What you should do:
Only one thing is required: the number of lines in the entries below that contain "width".

Supplied entries: Begin

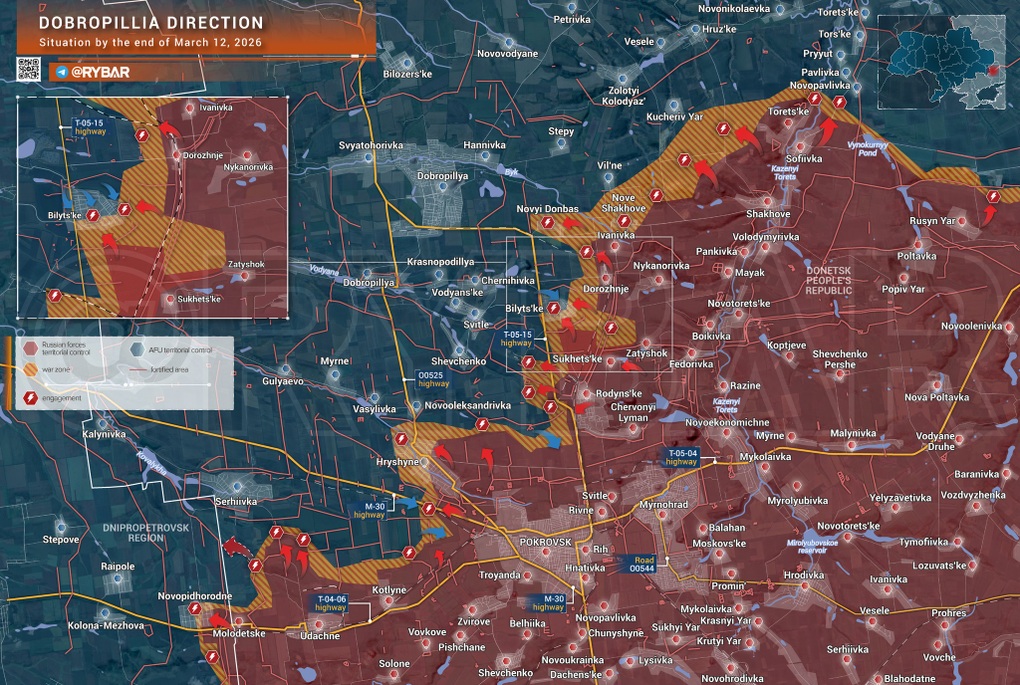Click the Dobropillia Direction title banner

(x=150, y=23)
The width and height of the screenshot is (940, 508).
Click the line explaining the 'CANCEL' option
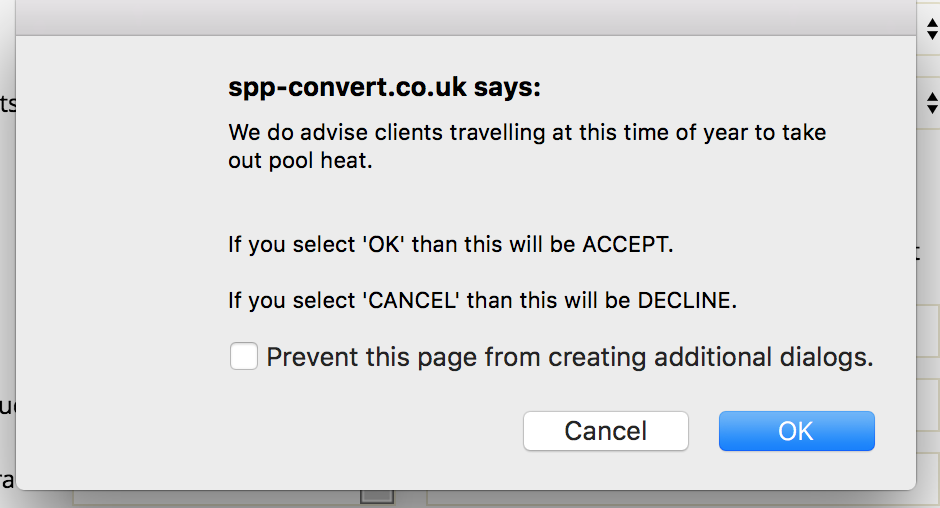(x=482, y=300)
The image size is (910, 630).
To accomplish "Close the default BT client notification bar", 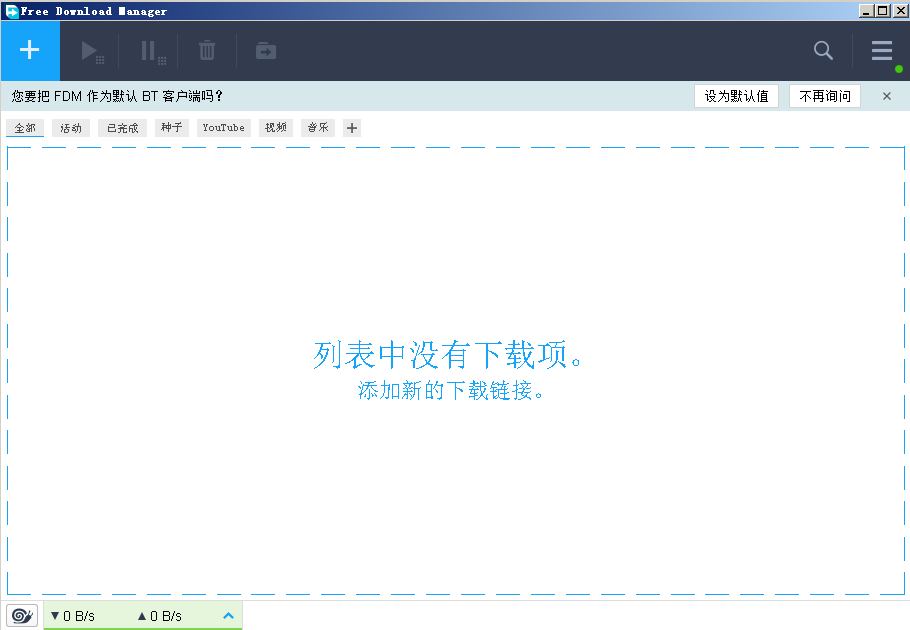I will (x=886, y=96).
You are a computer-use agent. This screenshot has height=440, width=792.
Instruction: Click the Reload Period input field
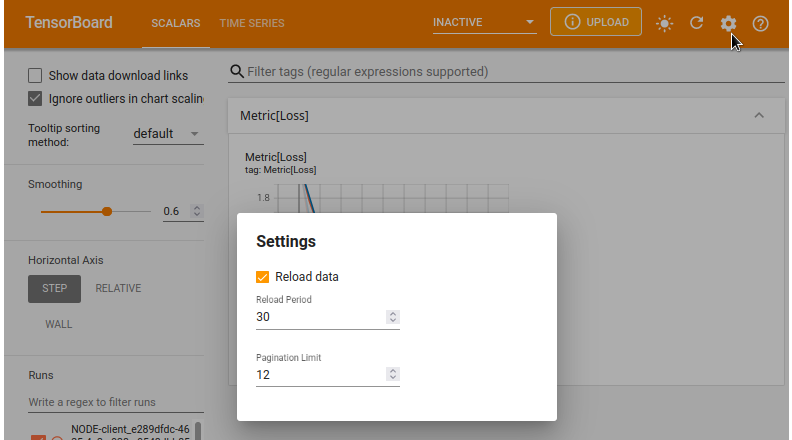[320, 317]
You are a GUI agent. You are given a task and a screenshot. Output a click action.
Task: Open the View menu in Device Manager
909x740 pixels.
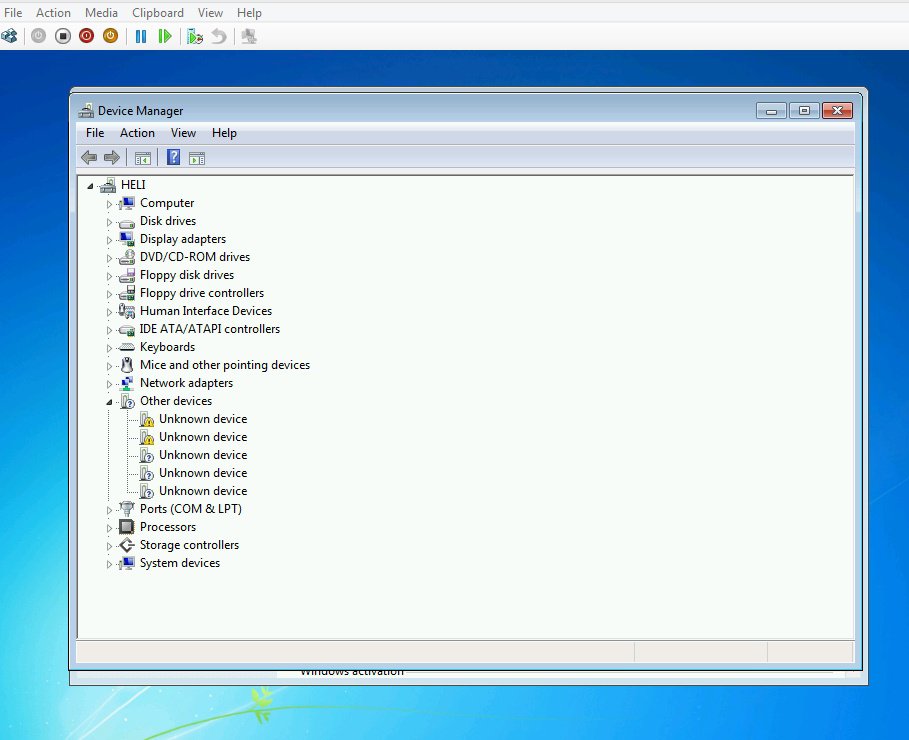(x=183, y=132)
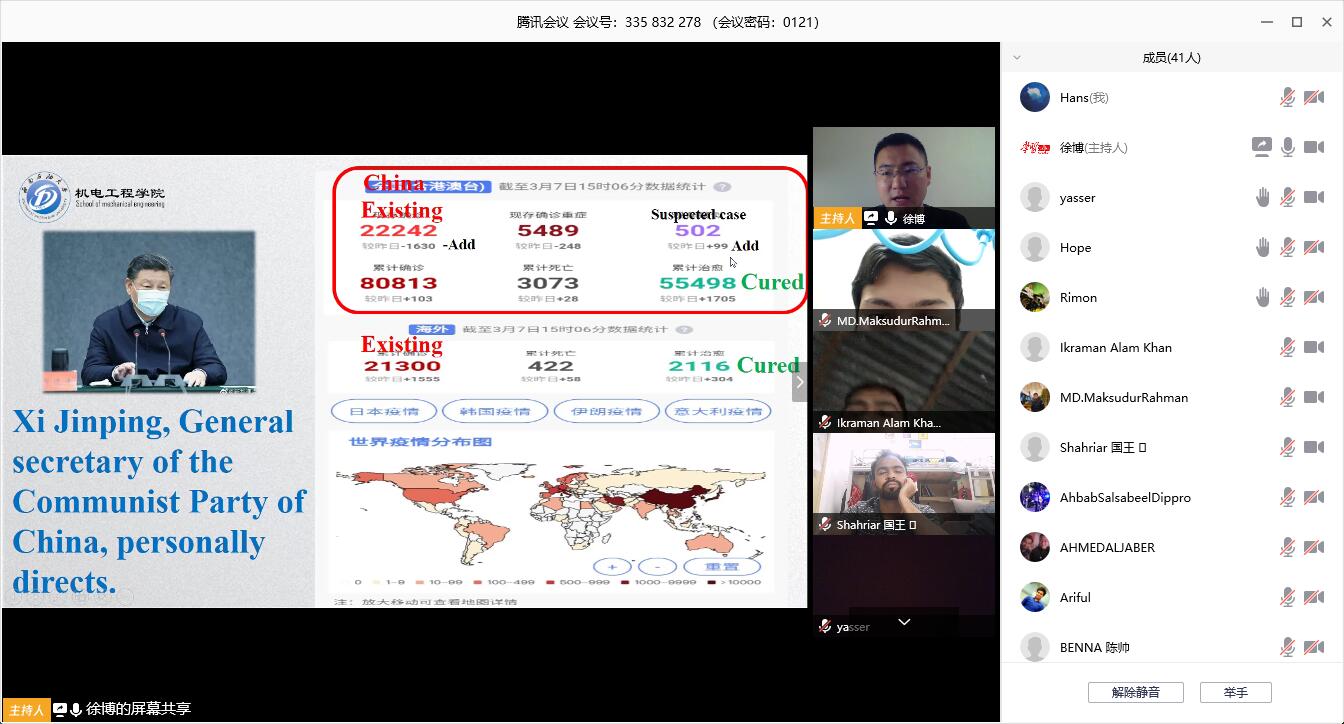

Supplied entries: End

Task solution:
2